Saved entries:

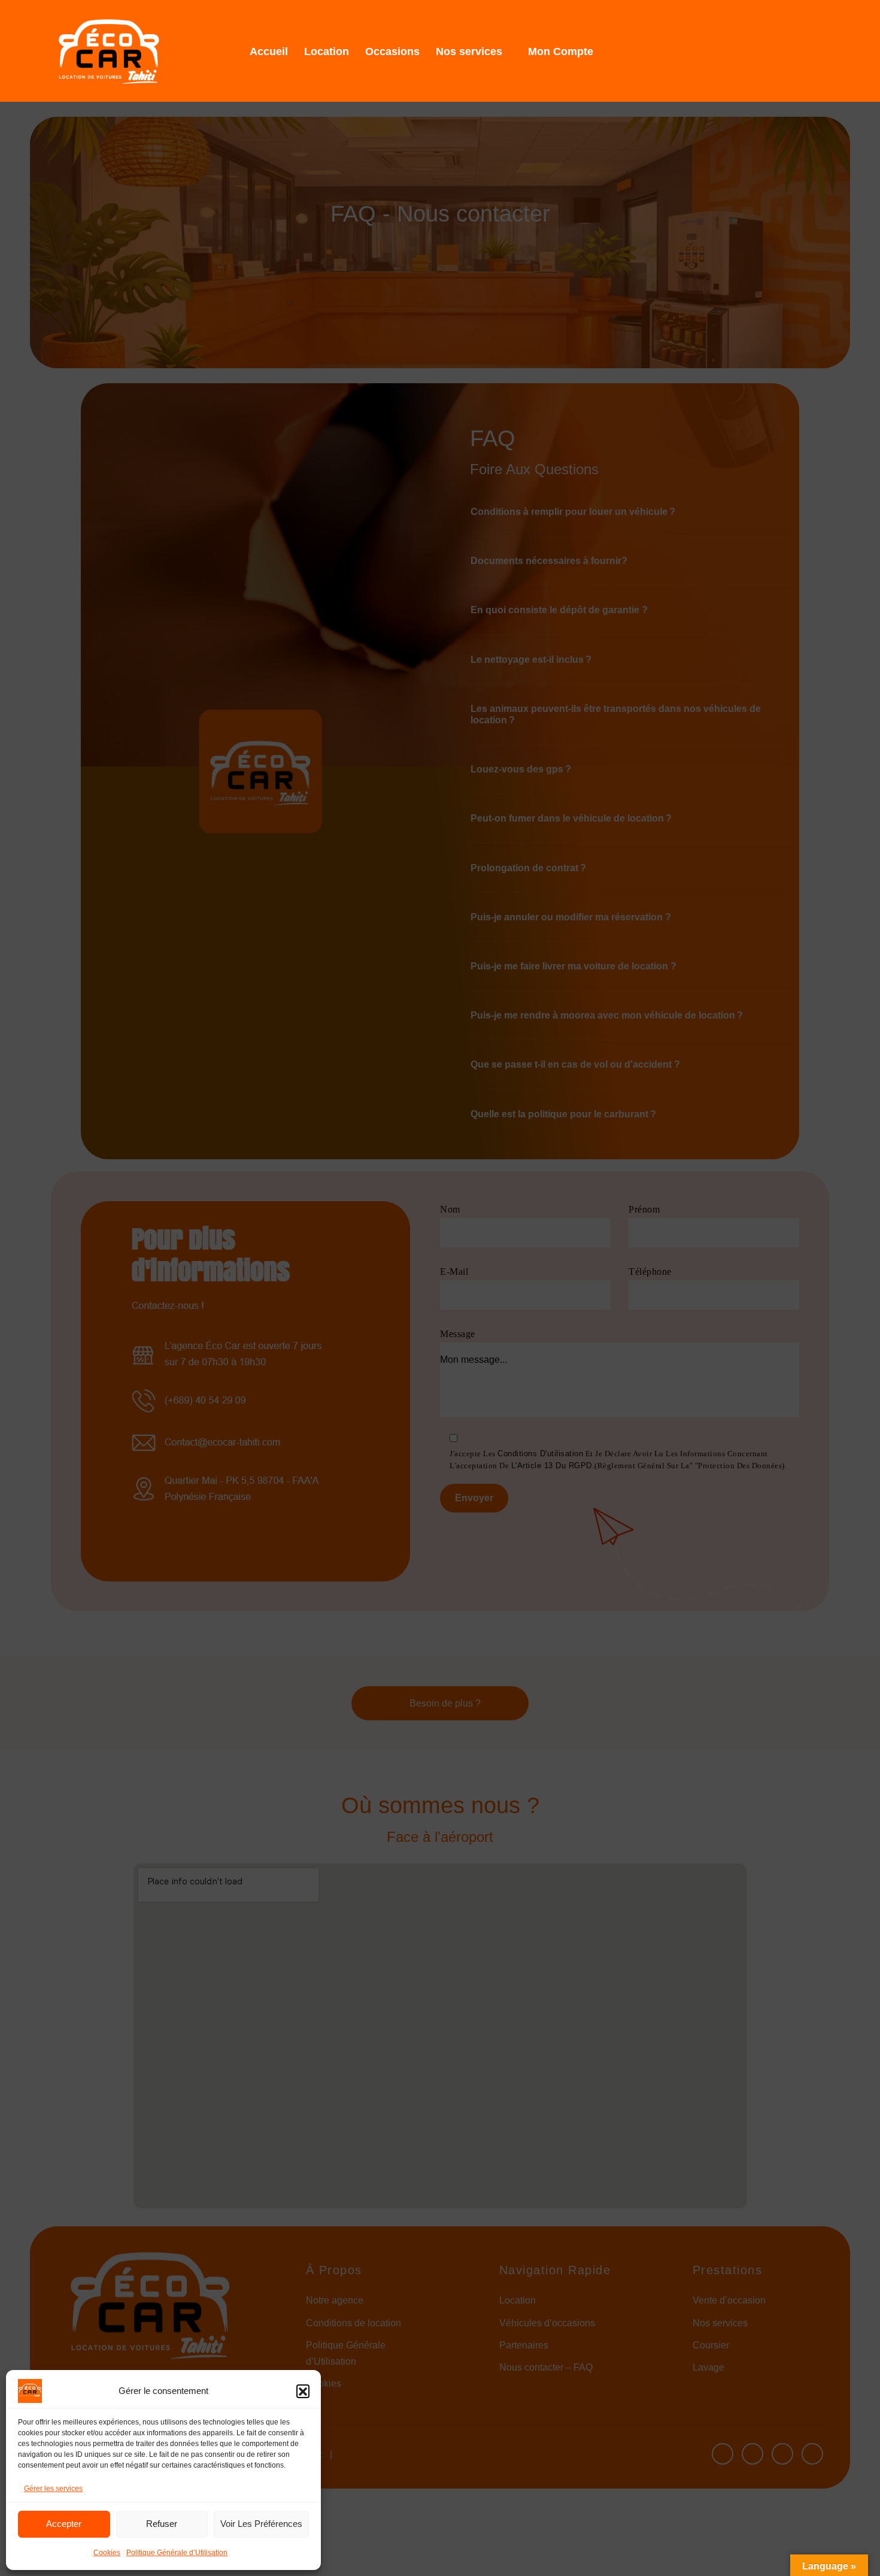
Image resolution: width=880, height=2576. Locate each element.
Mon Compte (560, 51)
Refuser (161, 2524)
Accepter (63, 2524)
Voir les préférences (261, 2524)
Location (326, 51)
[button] (303, 2391)
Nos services (469, 51)
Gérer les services (53, 2488)
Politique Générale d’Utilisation (176, 2552)
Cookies (106, 2552)
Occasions (392, 51)
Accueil (269, 51)
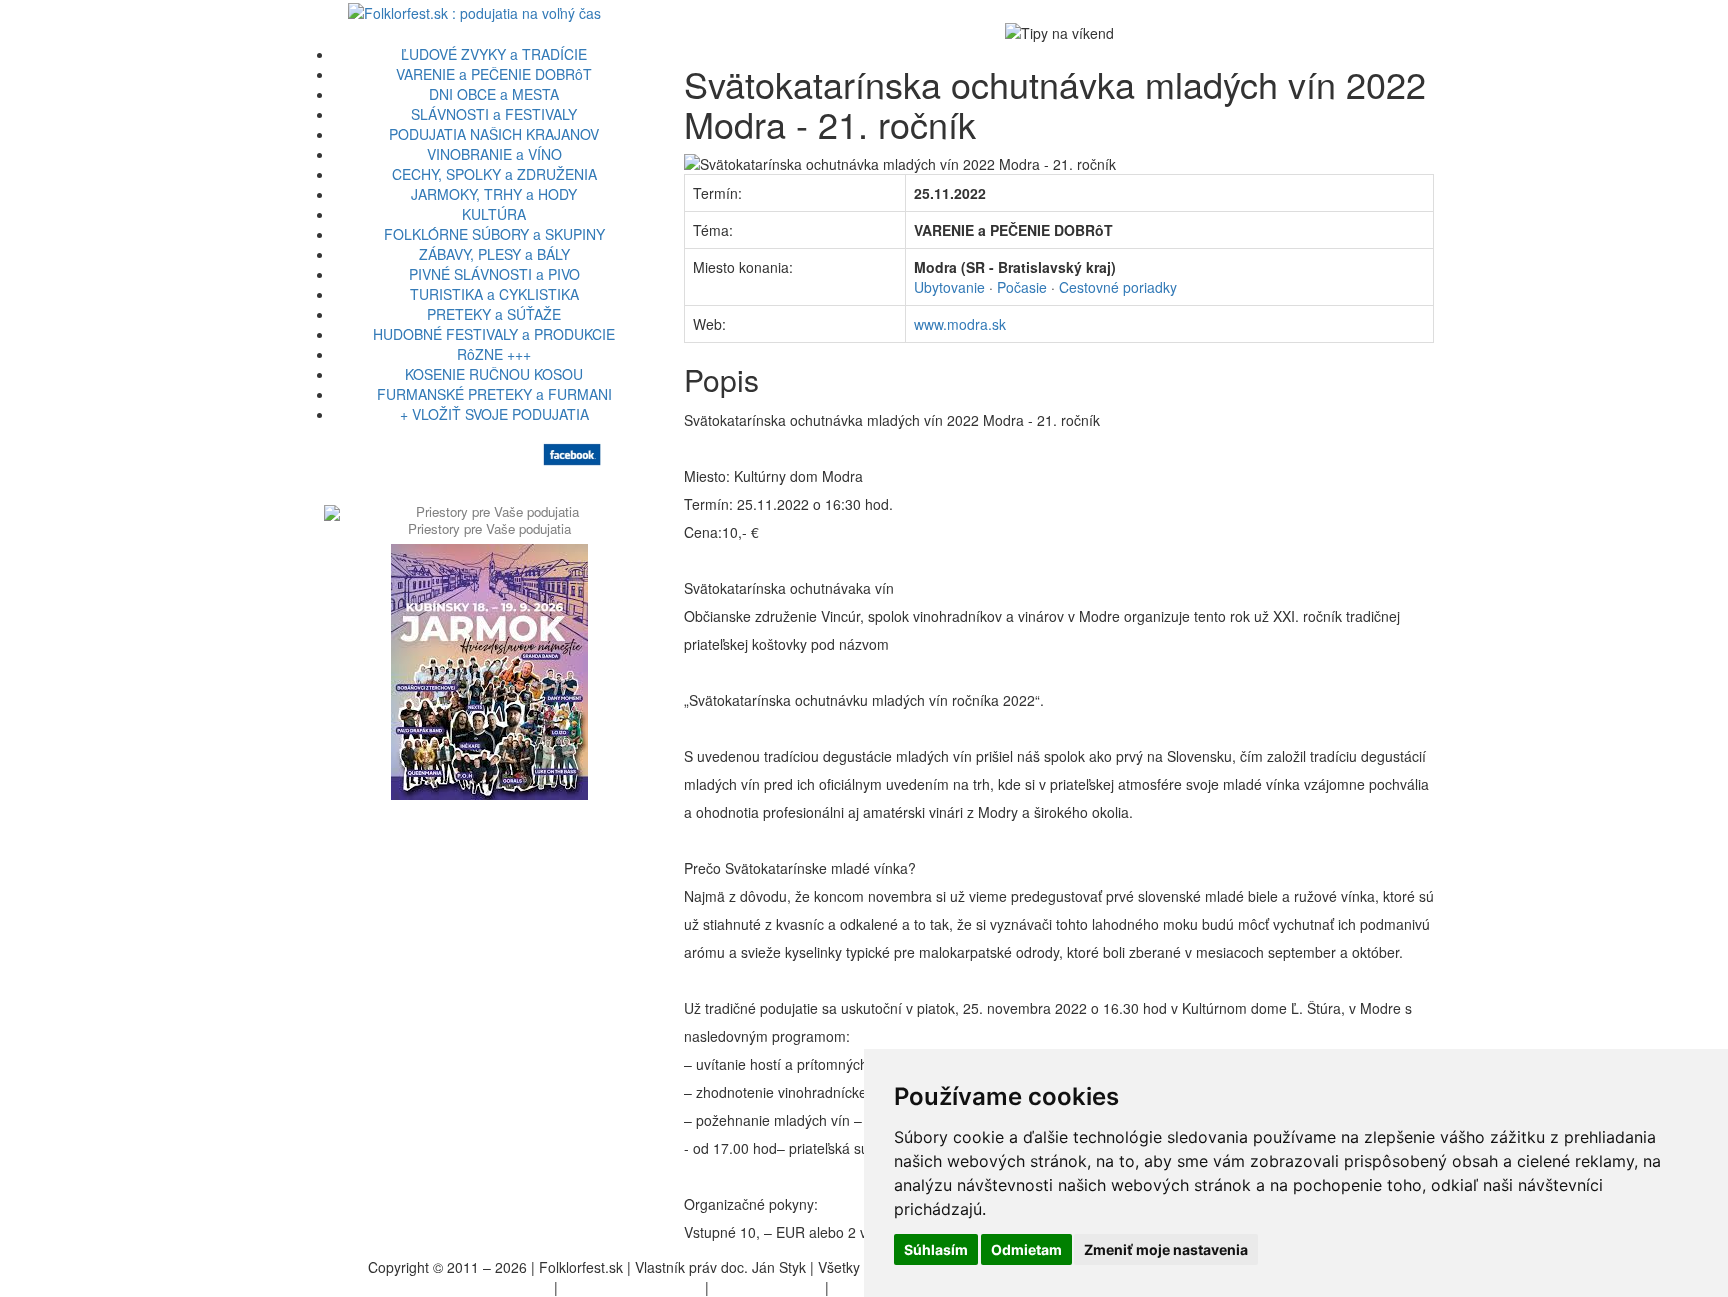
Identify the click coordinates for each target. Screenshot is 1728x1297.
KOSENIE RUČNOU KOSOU (494, 374)
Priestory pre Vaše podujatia (489, 528)
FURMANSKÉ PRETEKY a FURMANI (494, 394)
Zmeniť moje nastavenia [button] (1166, 1249)
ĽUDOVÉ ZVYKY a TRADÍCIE (494, 54)
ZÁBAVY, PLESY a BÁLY (494, 254)
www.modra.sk (960, 324)
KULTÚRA (494, 214)
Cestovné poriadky (1118, 287)
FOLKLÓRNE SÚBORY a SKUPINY (494, 234)
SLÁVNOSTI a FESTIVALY (494, 114)
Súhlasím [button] (936, 1249)
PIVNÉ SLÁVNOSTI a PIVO (494, 274)
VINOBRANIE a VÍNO (494, 154)
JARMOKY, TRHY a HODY (494, 194)
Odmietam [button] (1026, 1249)
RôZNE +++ (494, 354)
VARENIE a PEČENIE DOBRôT (494, 74)
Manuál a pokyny (767, 1287)
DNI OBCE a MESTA (494, 94)
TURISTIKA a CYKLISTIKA (494, 294)
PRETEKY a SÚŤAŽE (494, 314)
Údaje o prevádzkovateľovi (466, 1287)
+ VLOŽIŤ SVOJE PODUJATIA (494, 414)
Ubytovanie (949, 287)
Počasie (1022, 287)
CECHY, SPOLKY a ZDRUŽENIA (494, 174)
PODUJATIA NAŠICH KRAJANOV (494, 134)
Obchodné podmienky (631, 1287)
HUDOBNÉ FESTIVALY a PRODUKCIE (494, 334)
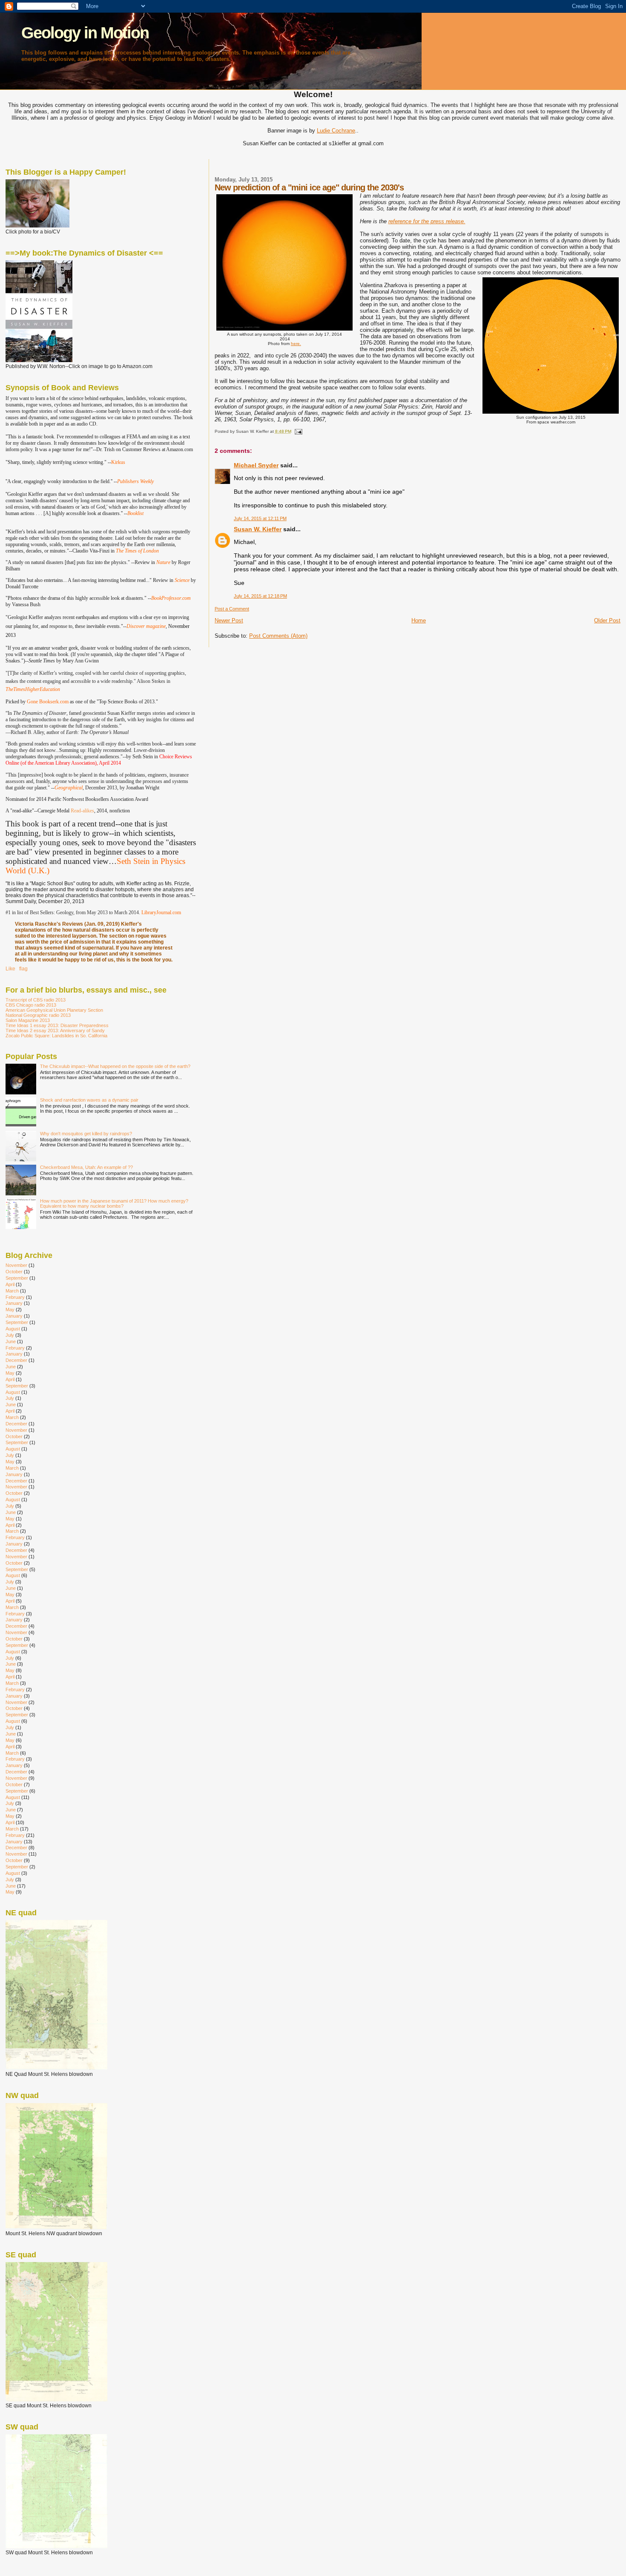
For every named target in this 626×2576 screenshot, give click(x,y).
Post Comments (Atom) (278, 636)
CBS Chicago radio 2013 (31, 1004)
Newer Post (229, 620)
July (10, 1335)
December (16, 1360)
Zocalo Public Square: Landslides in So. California (56, 1035)
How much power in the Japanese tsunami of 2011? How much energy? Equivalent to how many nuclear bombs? (114, 1203)
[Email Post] (297, 431)
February (15, 1297)
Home (418, 620)
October (14, 1271)
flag (23, 969)
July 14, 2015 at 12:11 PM (260, 518)
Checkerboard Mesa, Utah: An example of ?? (86, 1167)
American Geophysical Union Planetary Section (54, 1010)
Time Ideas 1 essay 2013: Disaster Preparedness (57, 1025)
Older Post (607, 620)
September (17, 1278)
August (13, 1328)
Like (10, 969)
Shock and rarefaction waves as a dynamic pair (89, 1099)
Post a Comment (232, 608)
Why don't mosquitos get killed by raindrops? (86, 1133)
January (14, 1303)
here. (296, 343)
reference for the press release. (426, 221)
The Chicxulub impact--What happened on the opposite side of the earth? (115, 1066)
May (10, 1309)
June (11, 1341)
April (10, 1284)
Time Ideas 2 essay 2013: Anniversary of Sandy (55, 1030)
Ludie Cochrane (336, 130)
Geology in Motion (85, 32)
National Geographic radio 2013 (38, 1015)
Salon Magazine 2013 (28, 1020)
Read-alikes (82, 811)
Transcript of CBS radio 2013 (36, 999)
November (16, 1265)
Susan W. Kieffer (257, 529)
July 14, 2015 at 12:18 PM (260, 596)
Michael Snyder (256, 465)
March (12, 1290)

**WORK ORDER**
Copy the records above from the first line through the line containing "KOSENIE RUČNOU KOSOU (494, 374)", both included, and leave out any pictures.

**TASK RESULT**
Image resolution: width=880, height=2576. Locate each element.
Mon Compte (560, 51)
Refuser (161, 2524)
Accepter (63, 2524)
Voir les préférences (261, 2524)
Location (326, 51)
[button] (303, 2391)
Nos services (469, 51)
Gérer les services (53, 2488)
Politique Générale d’Utilisation (176, 2552)
Cookies (106, 2552)
Occasions (392, 51)
Accueil (269, 51)
Identify the click coordinates for each target. Screenshot is 1728x1297.
KOSENIE RUČNOU KOSOU (494, 374)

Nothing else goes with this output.